Driving Under the Influence
and Chemical Tests
It is a violation of state law to operate a car or other motor vehicle while your abilities to do so are impaired as a result of the consumption of alcohol or drugs such as marijuana. Even if you are allowed to use marijuana for medical reasons, you are not allowed to operate a motor vehicle if the use of the drug has impaired your abilities to do so.
If your blood alcohol content level is 0.08 percent or greater, the law considers you to be driving under the influence. Police may ask you to submit to a breath, blood or urine test after you are arrested for DUI. The purpose of the test is to measure your BAC level.
A refusal to submit to a test to measure your BAC level is a violation of the implied consent rule. Anyone who is issued a license to drive operate a motor vehicle is deemed to have consented to taking a test to measure BAC levels. A refusal results in a 12-month suspension of your driver’s license. This suspension is in addition to any suspension or penalties imposed by a judge on the DUI charge.

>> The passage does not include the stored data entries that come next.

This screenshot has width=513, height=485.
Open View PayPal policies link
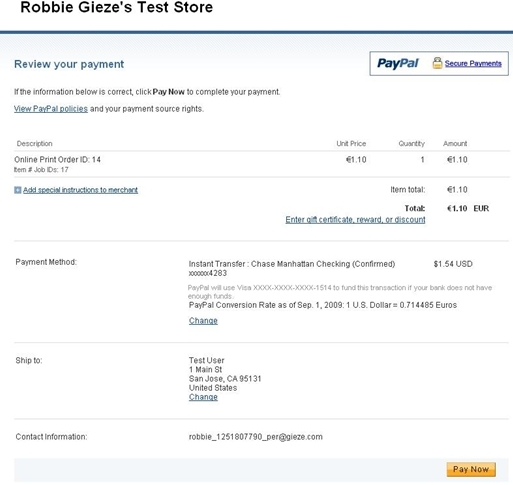[x=51, y=109]
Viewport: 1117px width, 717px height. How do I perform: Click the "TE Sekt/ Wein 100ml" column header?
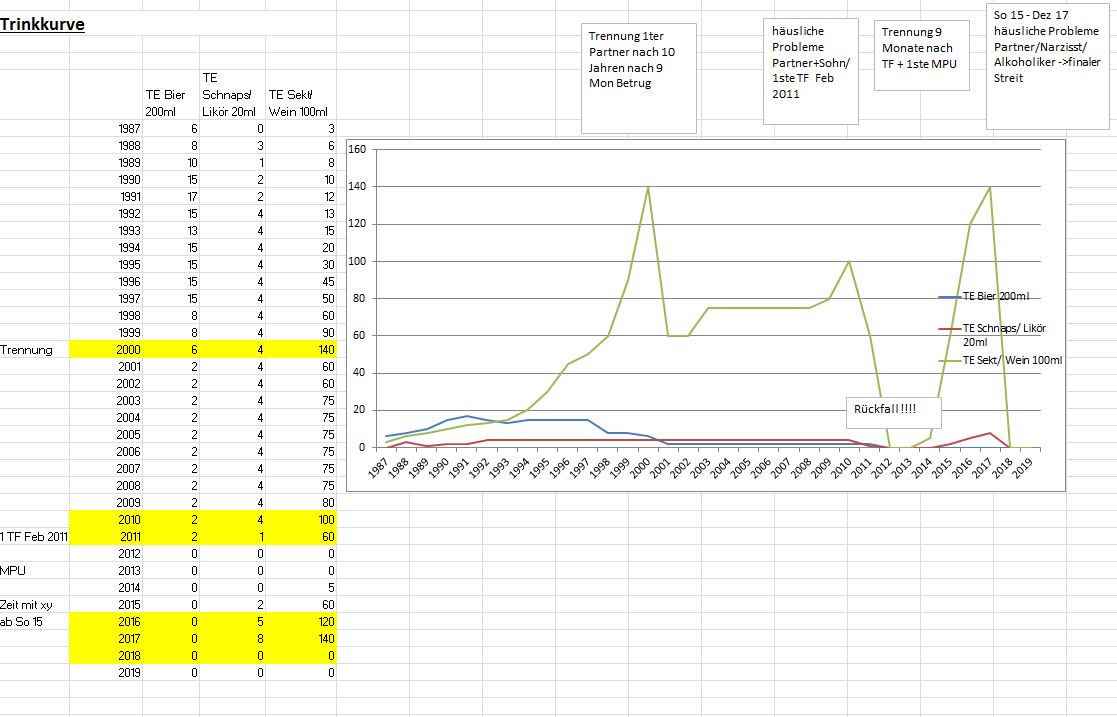(x=301, y=103)
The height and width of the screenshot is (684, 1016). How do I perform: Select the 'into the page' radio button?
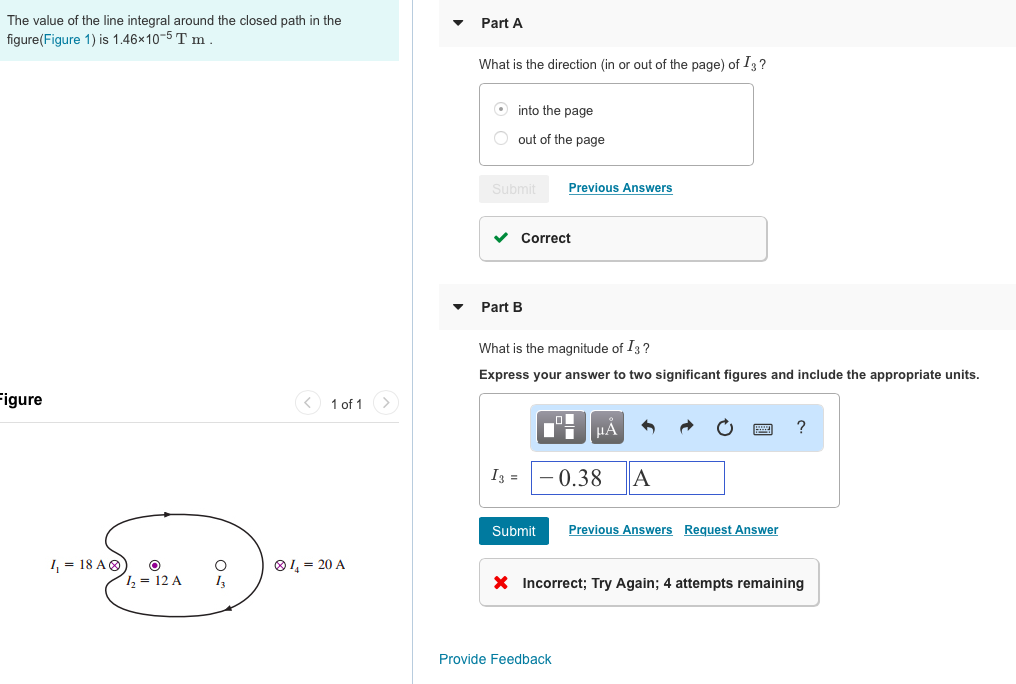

Even if you submit to a chemical test, you could still lose your driving privileges while the case is pending in court. A BAC that exceeds the legal limit of 0.08 percent triggers a statutory summary suspension of your driving privileges for six months for a first offense and for one year if you have a prior DUI conviction within the five years. You are entitled to an administrative hearing to oppose the suspension.